我用莎士比亚的全集对此进行了测试。您还有大量与大小写和标点符号相关的工作要做。它在大约 15 秒内为我复制了 100 份他的作品(500meg)。如果这需要更多不可接受的时间,您可能希望查看分析您的代码。请注意,我使用了您的词汇文件的简化版本,因为我没有遵循您想要在其中看到的内容。我使用的版本只是逐行文字。

import collections

def get_vocabulary(path):
    with open(path, 'r', encoding='utf-8') as file_in:
        tokens = [line.strip("\n") for line in file_in]
    return set(tokens)

def get_interesting_word_counts(path, vocabulary):
    word_counts = collections.Counter()
    with open(path, 'r', encoding='utf-8') as file_in:
        for line in file_in:
            word_counts.update([token for token in line.split() if token not in vocabulary])
    return word_counts

def get_cleaned_text(path, vocabulary, uncommon_words):
    with open(path, 'r', encoding='utf-8') as file_in:
        for line in file_in:
            #line_out = " ".join(["<unk>" if token in uncommon_words else token for token in line.strip("\n").split()])
            line_out = " ".join([
                token if token in vocabulary or token not in uncommon_words else "<unk>"
                for token in line.strip("\n").split()
            ])
            yield "{}\n".format(line_out)

vocabulary = get_vocabulary("vocabulary.txt")
word_counts = get_interesting_word_counts("shakespeare.txt", vocabulary)

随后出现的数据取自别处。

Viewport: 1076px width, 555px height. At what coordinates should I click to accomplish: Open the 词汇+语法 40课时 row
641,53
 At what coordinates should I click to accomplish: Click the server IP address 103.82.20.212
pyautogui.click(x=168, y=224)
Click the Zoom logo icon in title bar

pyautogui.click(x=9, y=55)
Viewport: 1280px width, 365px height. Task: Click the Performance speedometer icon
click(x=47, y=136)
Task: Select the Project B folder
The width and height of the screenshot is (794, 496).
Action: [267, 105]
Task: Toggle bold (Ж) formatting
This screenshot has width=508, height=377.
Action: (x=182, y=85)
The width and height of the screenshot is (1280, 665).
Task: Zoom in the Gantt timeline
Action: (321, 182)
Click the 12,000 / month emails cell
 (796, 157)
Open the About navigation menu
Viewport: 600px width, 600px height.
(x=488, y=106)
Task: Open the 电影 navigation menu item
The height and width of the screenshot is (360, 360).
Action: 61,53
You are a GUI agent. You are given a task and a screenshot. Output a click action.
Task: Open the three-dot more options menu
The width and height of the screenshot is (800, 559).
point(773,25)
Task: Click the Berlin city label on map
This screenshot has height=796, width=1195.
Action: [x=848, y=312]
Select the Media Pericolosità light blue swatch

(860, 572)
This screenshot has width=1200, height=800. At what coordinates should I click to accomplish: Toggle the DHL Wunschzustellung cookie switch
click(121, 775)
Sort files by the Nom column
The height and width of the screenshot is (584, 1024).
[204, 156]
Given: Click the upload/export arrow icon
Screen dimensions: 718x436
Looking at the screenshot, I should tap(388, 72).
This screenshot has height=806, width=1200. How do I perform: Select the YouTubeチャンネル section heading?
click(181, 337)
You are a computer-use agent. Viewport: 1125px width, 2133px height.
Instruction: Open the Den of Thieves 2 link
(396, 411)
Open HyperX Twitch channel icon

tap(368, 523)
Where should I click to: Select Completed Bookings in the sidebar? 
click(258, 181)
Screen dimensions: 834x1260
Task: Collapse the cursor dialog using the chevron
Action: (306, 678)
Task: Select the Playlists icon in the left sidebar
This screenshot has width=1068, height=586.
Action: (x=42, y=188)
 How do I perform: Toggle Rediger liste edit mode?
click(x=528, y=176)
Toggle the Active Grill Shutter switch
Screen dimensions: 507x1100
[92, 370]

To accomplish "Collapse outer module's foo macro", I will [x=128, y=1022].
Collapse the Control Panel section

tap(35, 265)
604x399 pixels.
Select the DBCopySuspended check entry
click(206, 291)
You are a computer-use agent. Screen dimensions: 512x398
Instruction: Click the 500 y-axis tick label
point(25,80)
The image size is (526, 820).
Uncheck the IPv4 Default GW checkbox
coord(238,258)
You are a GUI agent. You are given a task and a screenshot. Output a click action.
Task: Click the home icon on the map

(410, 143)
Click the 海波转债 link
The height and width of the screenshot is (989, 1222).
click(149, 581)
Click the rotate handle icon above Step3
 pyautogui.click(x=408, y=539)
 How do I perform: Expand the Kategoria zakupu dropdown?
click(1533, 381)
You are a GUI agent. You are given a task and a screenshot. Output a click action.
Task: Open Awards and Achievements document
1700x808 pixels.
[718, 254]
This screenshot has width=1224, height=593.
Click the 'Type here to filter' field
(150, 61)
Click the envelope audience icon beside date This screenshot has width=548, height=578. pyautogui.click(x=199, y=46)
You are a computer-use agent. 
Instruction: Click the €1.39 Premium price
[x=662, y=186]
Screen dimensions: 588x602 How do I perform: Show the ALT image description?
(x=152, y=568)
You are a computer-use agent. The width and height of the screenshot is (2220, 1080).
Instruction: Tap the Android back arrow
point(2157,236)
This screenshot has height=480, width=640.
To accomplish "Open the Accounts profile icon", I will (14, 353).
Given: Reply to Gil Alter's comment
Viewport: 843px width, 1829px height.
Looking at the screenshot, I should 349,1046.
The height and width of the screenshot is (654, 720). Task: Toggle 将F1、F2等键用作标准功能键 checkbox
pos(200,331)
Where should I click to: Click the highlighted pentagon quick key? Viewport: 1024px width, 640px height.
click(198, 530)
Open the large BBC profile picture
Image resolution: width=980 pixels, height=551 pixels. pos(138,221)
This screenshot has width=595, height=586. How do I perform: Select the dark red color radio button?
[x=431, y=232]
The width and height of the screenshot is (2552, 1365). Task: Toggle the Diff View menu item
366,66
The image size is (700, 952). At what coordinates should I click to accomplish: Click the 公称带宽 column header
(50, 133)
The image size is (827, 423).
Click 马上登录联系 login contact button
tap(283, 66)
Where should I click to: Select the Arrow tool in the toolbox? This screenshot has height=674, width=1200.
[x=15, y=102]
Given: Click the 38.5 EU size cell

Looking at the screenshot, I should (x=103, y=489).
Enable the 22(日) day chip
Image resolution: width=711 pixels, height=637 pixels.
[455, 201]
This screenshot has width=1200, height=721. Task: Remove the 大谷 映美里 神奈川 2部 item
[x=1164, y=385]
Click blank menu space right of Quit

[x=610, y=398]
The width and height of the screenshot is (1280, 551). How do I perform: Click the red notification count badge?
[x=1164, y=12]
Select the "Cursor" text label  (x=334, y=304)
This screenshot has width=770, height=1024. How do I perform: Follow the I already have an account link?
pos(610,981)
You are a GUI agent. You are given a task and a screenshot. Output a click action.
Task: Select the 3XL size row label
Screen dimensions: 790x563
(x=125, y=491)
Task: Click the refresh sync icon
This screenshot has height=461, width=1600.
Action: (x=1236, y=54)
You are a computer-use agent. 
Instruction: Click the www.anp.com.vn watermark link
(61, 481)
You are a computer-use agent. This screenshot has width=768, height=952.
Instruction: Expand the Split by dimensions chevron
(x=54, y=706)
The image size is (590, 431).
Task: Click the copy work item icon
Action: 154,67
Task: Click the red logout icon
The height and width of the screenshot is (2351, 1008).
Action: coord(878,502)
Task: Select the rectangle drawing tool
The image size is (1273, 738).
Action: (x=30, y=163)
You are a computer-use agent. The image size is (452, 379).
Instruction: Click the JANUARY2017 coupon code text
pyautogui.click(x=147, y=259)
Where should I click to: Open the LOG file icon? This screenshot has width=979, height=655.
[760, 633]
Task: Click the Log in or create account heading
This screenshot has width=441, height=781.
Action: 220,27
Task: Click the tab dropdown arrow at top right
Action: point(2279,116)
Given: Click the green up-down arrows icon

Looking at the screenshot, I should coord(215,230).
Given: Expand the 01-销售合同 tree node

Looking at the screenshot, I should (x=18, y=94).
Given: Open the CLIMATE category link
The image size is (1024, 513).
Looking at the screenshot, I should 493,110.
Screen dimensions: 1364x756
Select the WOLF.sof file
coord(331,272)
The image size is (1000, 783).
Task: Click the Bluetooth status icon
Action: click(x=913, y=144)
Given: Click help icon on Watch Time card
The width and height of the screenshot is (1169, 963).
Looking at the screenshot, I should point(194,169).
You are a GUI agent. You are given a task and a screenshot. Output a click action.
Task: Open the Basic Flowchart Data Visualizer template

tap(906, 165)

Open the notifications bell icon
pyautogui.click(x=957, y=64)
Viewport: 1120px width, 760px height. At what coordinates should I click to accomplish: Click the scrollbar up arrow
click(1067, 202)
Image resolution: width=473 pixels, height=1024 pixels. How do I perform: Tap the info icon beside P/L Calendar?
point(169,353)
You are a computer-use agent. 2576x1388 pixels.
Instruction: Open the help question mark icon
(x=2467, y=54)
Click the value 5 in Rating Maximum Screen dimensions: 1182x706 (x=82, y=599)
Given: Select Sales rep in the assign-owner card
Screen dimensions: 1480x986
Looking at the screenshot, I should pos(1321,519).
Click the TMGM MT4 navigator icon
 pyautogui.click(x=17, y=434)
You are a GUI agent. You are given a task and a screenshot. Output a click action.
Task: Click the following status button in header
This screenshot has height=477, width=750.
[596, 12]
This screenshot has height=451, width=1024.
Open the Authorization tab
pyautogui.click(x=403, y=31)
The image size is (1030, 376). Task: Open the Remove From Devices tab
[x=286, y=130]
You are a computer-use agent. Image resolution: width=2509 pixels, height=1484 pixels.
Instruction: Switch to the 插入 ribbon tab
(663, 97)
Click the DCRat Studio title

## --------------------------------------
## Add frequent but missing words to vocabulary
## --------------------------------------
common_words = set([item[0] for item in word_counts.items() if item[1] >= 100])
with open('vocabulary.txt', 'a', encoding='utf-8') as file_out:
    for word in common_words:
        file_out.write("{}\n".format(word))
## --------------------------------------

## --------------------------------------
## Rewite the text censuring uncommon words
## --------------------------------------
uncommon_words = set([item[0] for item in word_counts.items() if item[1] < 100])
cleaned_text = get_cleaned_text("shakespeare.txt", vocabulary, uncommon_words)
with open('shakespeare_out.txt', 'w', encoding='utf-8') as file_out:
    file_out.writelines(cleaned_text)
## --------------------------------------

你可以得到我在这里使用的文本:http://www.gutenberg.org/ebooks/100

源码开始:

The Project Gutenberg eBook of The Complete Works of William Shakespeare, by William Shakespeare

结果文件开始:

<unk> <unk> <unk> <unk> of The <unk> <unk> of <unk> <unk> by <unk> <unk>

更新的词汇文件开始:

as
run
he’s
this.
there’s
like
you.
于 2021-04-26T16:03:06.330 回答